| SHORT TASK |
Pick out every line below that contains the word "this" and copy each of those lines.

-------- RECORD EXCERPTS

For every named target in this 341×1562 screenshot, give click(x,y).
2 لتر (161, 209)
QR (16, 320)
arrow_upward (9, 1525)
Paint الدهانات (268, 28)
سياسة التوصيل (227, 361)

----------------

| TASK SOLUTION |
For every named target in this 341×1562 screenshot, give click(x,y).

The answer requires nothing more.